Tuesday, September 27, 2016

Thoughts on Symbolic Structures

My longtime friend, Hleb Yermakou is a Belarusian Christian who serves the Lord as a translator, guide, and advisor with Encouragement International as well as pastoring a congregation in Portugal composed primarily of Ukrainian emigres. He sends along a few observations relevant to the historic ideals of liberty in American culture.

Writes Hleb, “My ministry with Encouragement International takes me to various places in Europe where I help communicate between U.S. missionaries (and others from the West) and the local people. This past August, for instance, I escorted a group from Arizona helping on a church construction project in a Belarusian city. Taking a tour around the city, the Americans found a statue of Lenin, the Communist leader who was almost worshipped during the old Soviet times. Some of them were surprised. I explained that nearly every little town still has a statue of Lenin in the very center, usually next to the city government building. And, sure enough, the Americans wanted to take a picture of themselves next to the statue of Vladimir Lenin.
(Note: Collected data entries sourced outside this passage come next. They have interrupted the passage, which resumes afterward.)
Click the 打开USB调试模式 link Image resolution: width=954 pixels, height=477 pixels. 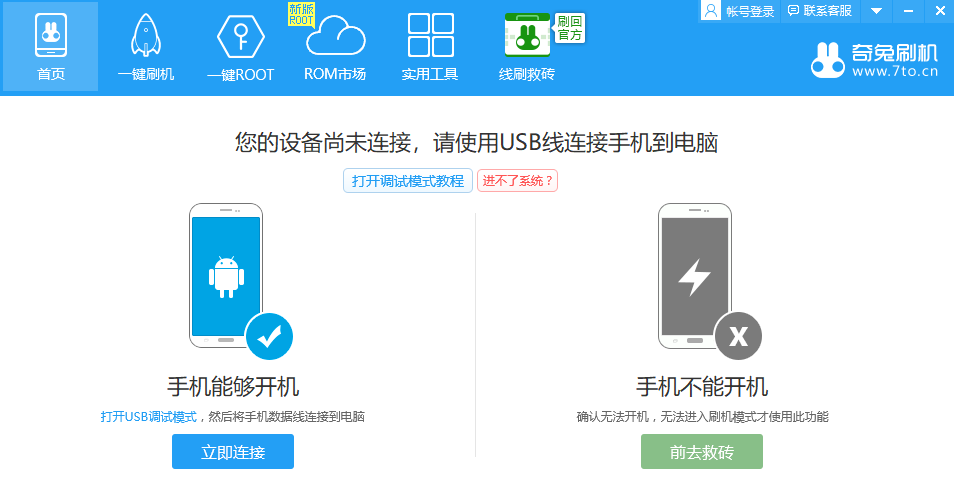tap(148, 416)
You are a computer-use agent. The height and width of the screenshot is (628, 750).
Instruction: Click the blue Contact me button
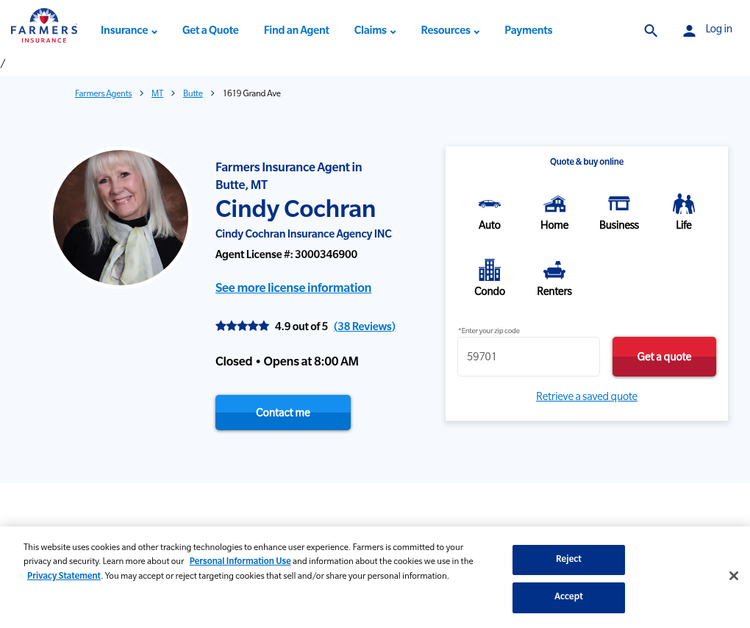[283, 412]
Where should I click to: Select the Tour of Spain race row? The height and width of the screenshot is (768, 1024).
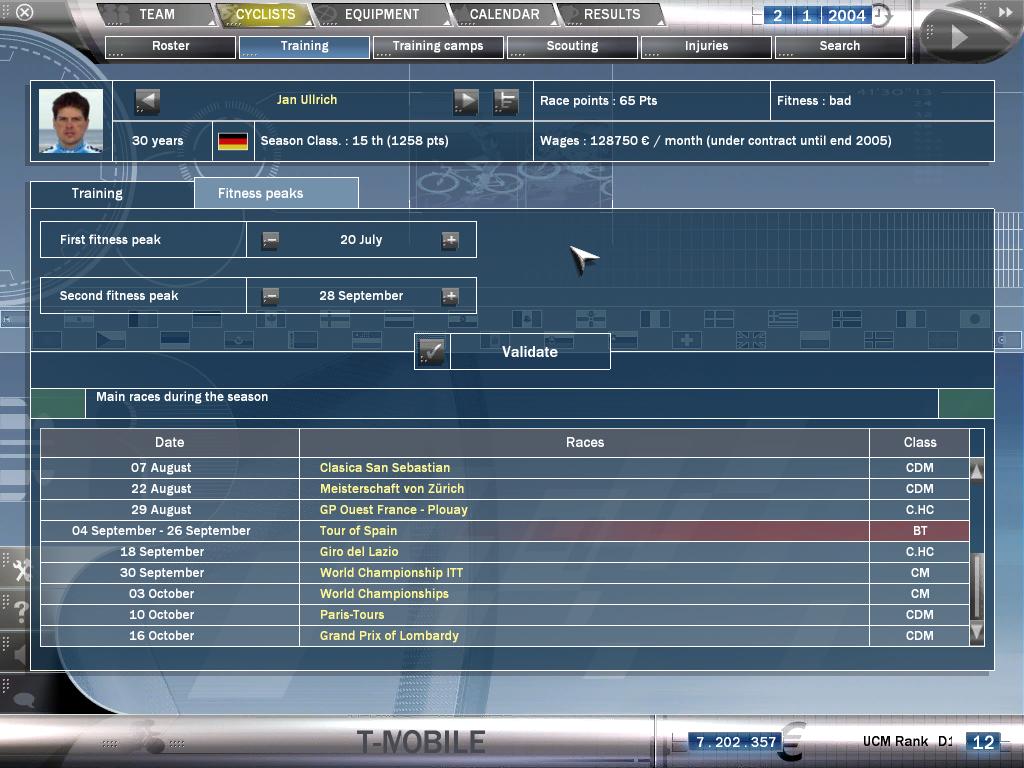tap(358, 531)
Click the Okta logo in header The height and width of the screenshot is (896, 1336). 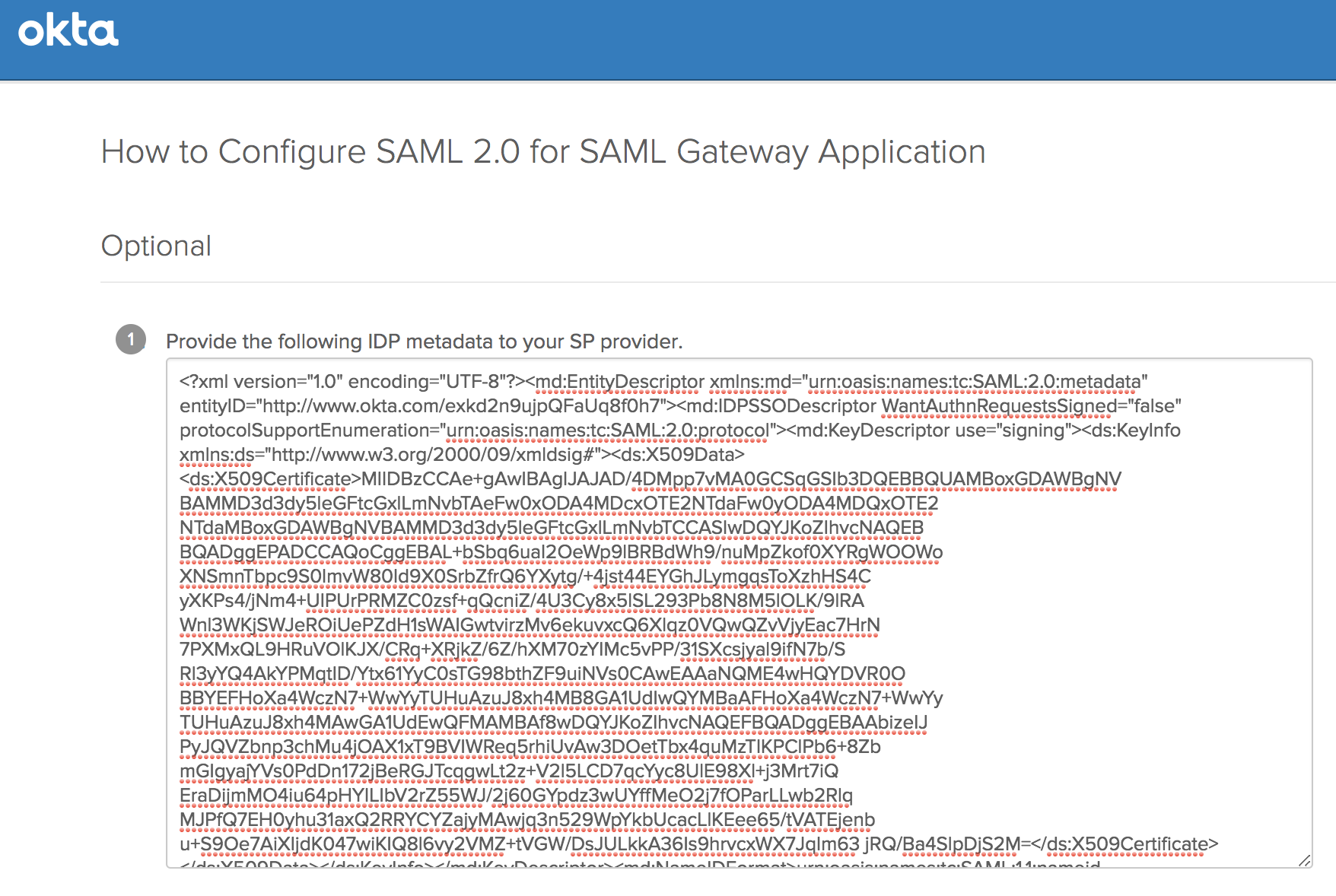[68, 31]
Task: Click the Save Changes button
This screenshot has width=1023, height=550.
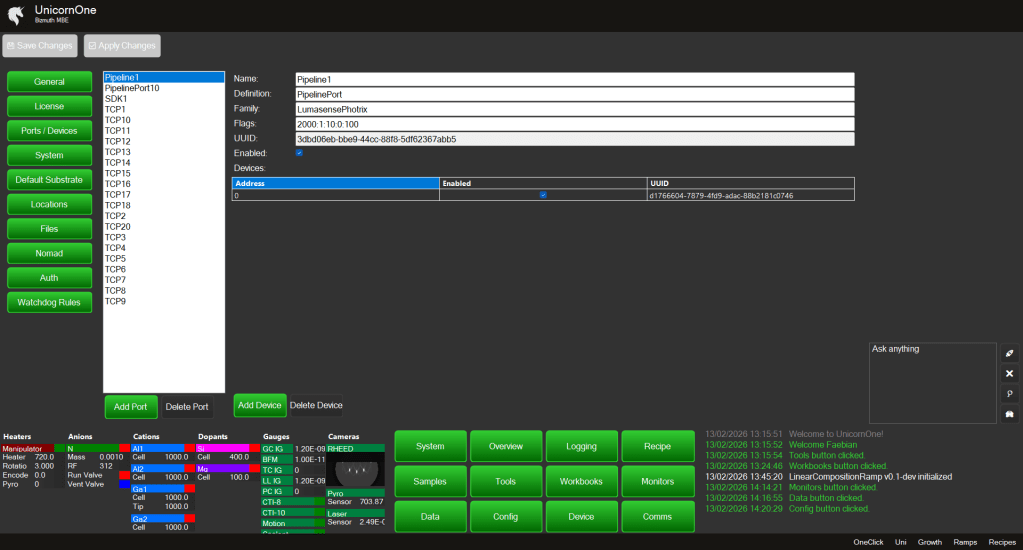Action: pyautogui.click(x=40, y=46)
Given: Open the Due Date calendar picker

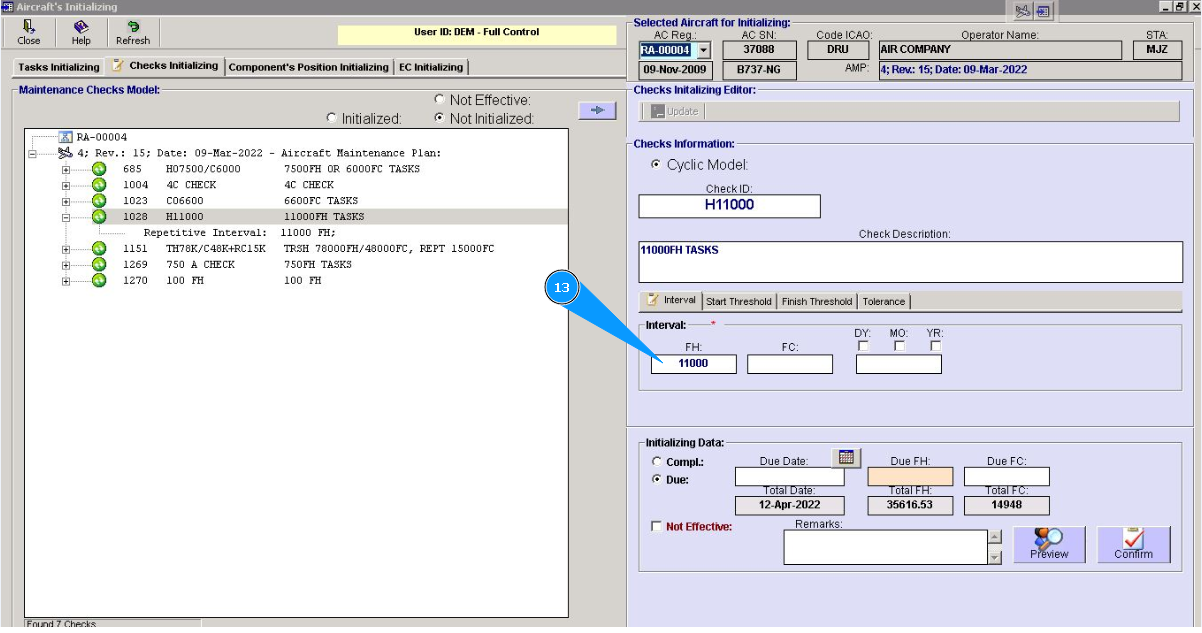Looking at the screenshot, I should pyautogui.click(x=846, y=458).
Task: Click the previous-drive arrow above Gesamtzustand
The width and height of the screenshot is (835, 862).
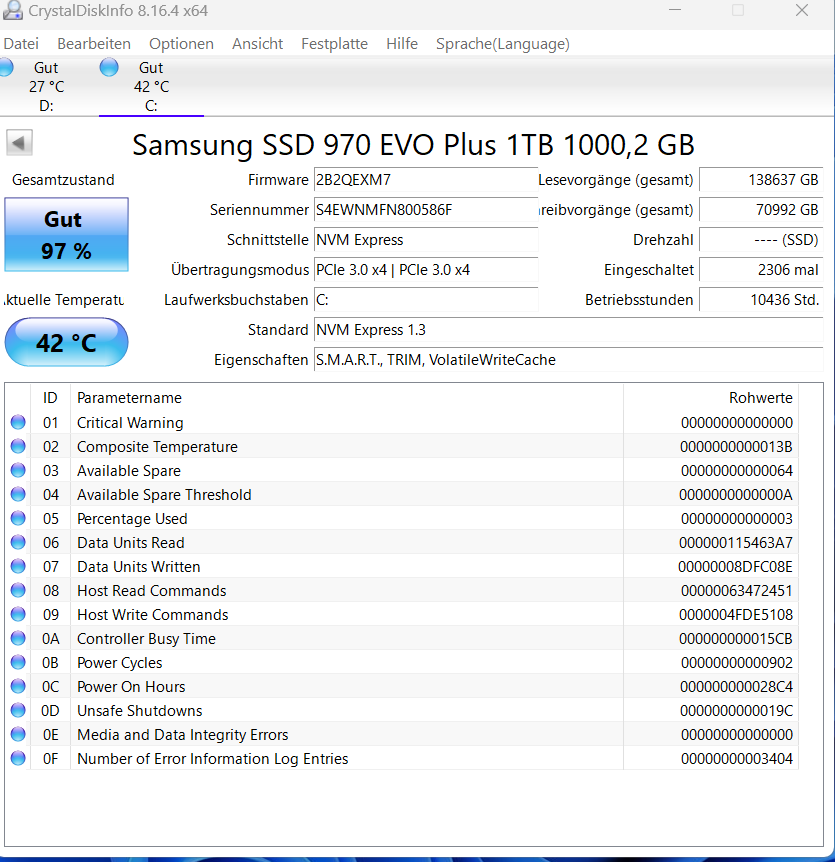Action: click(x=18, y=142)
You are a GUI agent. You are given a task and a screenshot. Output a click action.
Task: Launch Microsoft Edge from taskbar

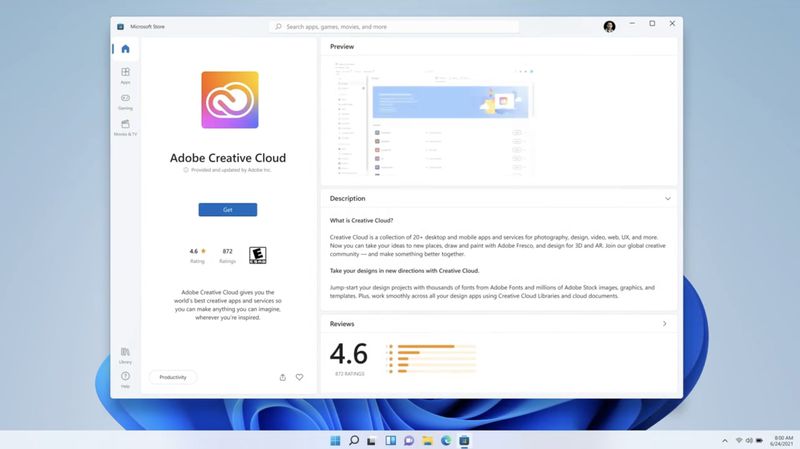tap(446, 440)
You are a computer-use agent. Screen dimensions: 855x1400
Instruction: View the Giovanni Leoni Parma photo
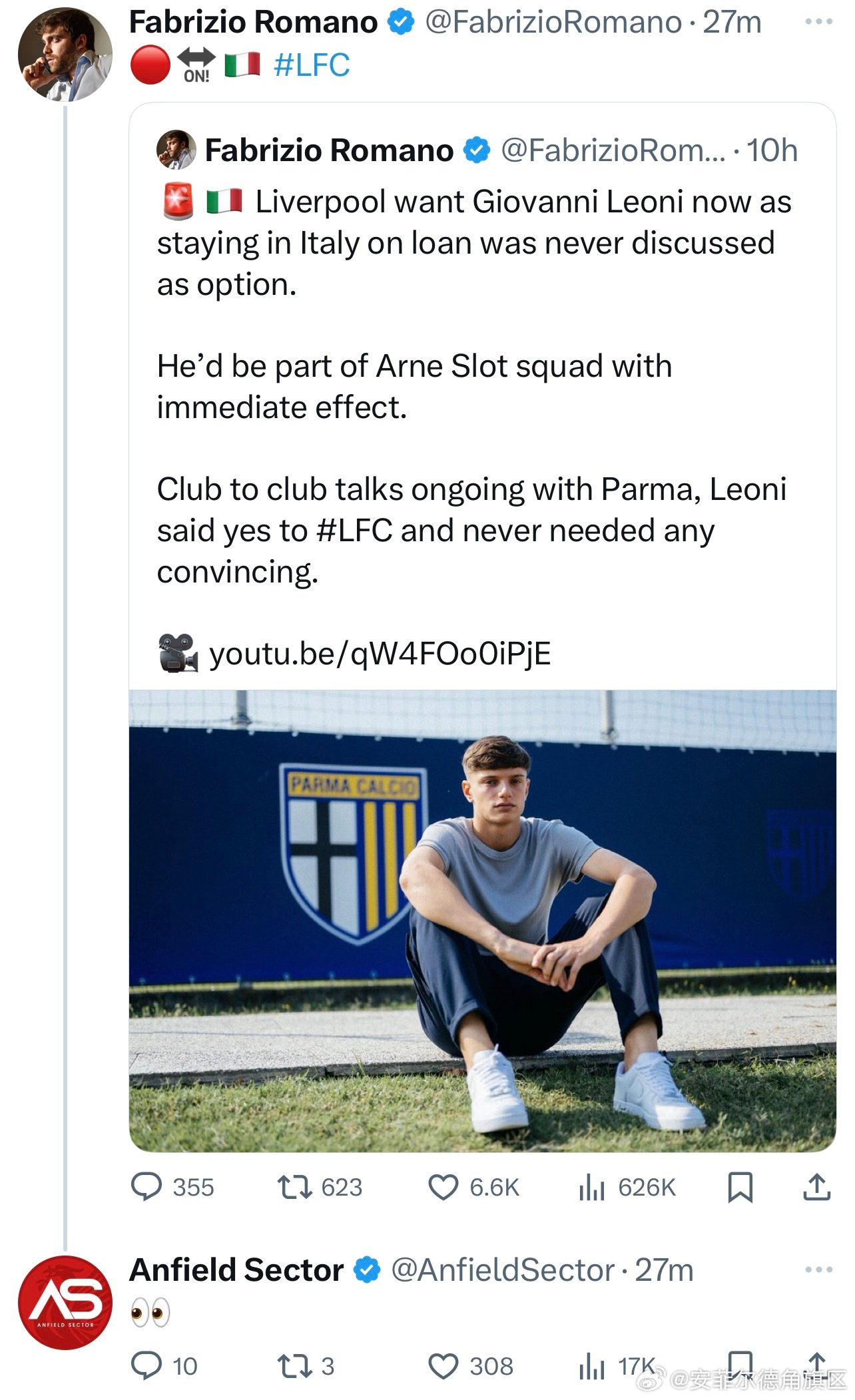pyautogui.click(x=483, y=921)
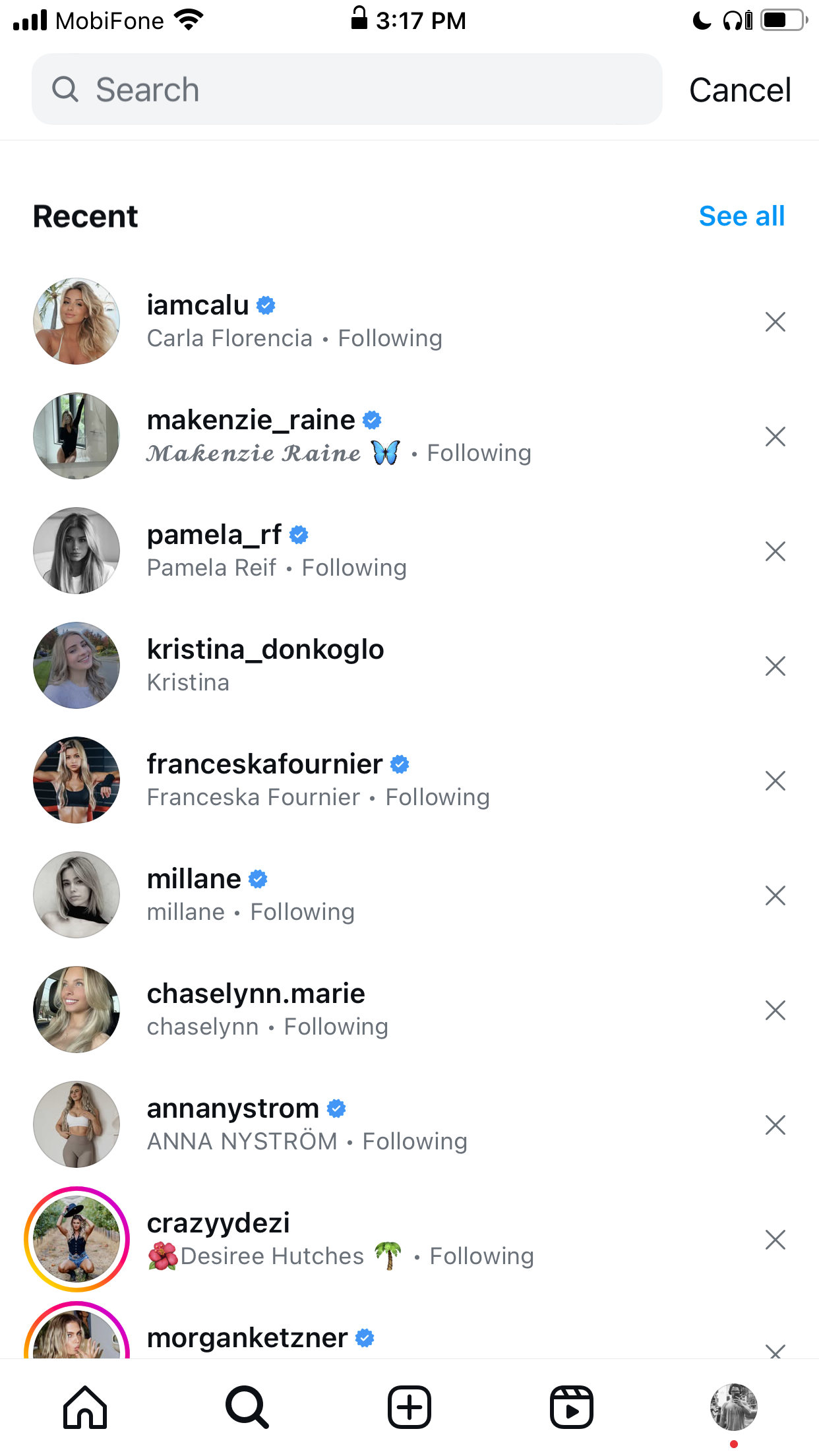The image size is (819, 1456).
Task: Open millane's profile picture
Action: 76,895
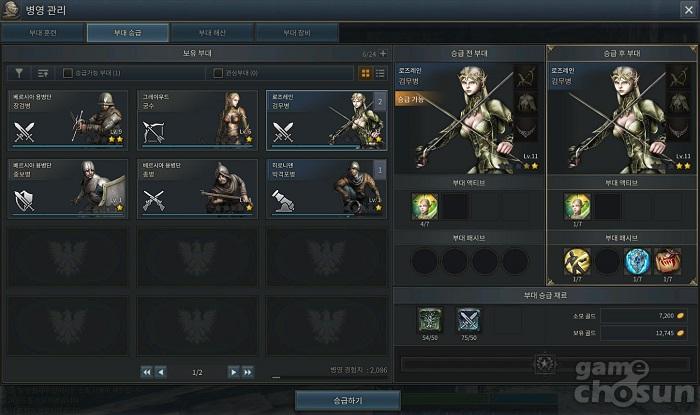Go to next troop page
Screen dimensions: 700x415
coord(233,372)
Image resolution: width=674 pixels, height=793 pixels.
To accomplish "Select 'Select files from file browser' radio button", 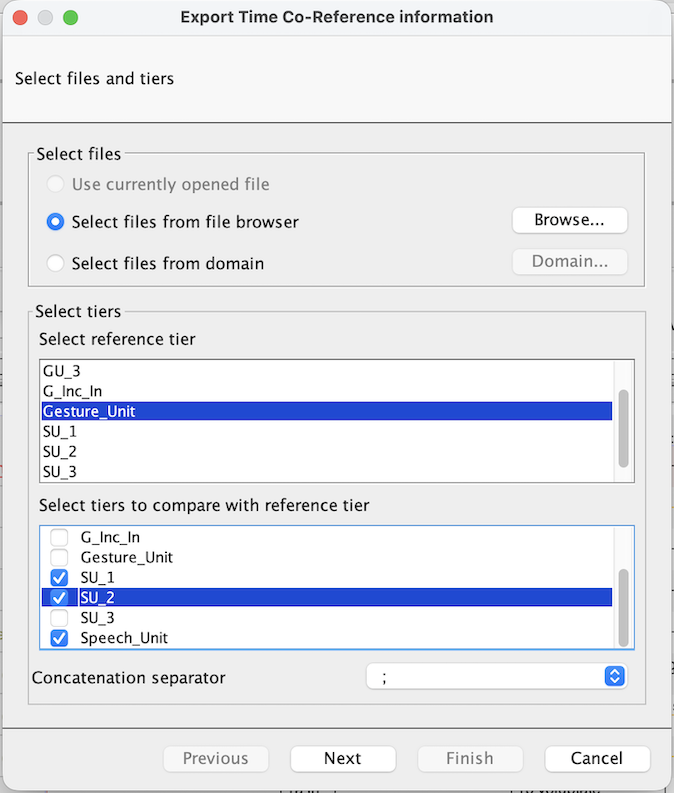I will coord(56,222).
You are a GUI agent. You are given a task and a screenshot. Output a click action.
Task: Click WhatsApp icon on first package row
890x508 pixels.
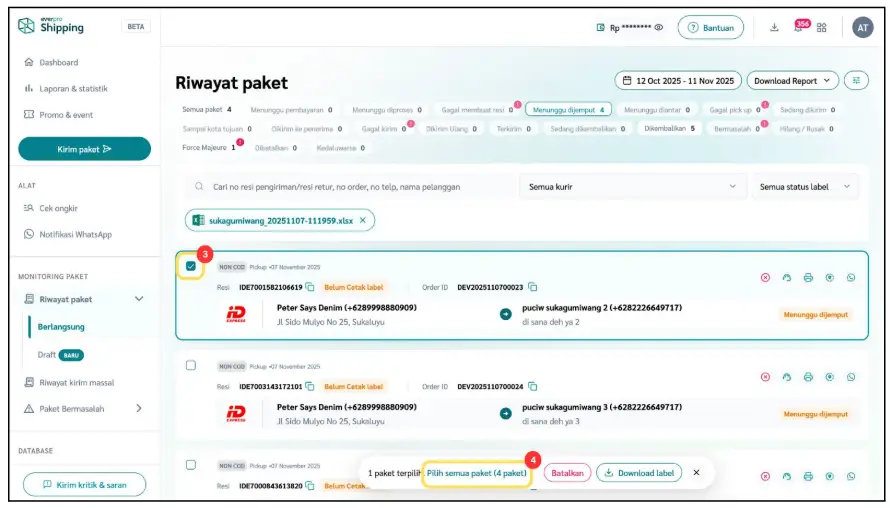(x=851, y=277)
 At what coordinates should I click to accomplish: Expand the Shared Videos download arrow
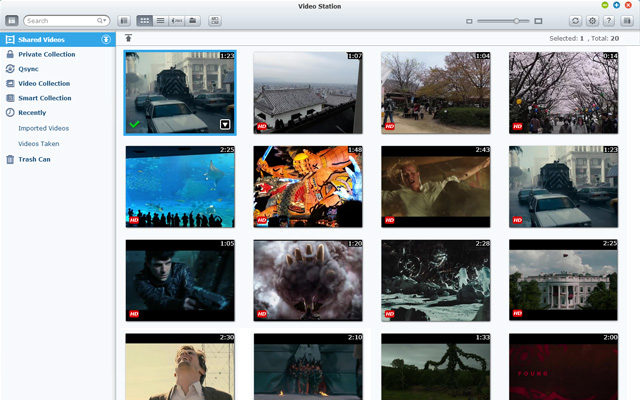[x=106, y=39]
The next morning the team leader’s daughter saw one of the pictures posted on Facebook and suggested how illustrative of the Christian mission it was to show a picture of missionaries next to the statue of a Communist dictator. Her comments got me to thinking about the power of symbolic structures. I realized that when we Belarusians (or other Eastern Europeans) travel in Western Europe, we desire to have our photos taken next to the Eiffel Tower in Paris, the Colosseum in Rome, and the Bundestag in Berlin. But when we are blessed to travel to the United States, our fondest wish is to commemorate our trip to the center of democracy, freedom, and the rule of law by having our photos taken with the New York City’s Statue of Liberty in the background.  For so many people throughout the whole world, that grand and beautiful statue is the symbol of America, something that stands for so much more than history, more than an architectural achievement, more than the fame of a politician or military hero.

Indeed, the Statue of Liberty has long represented to the world their most cherished hopes: justice, religious and political freedom, and opportunity.

I wonder…do Americans themselves still see this in their national symbol? And do they still feel the passion for the ideals she has long represented to the whole world?”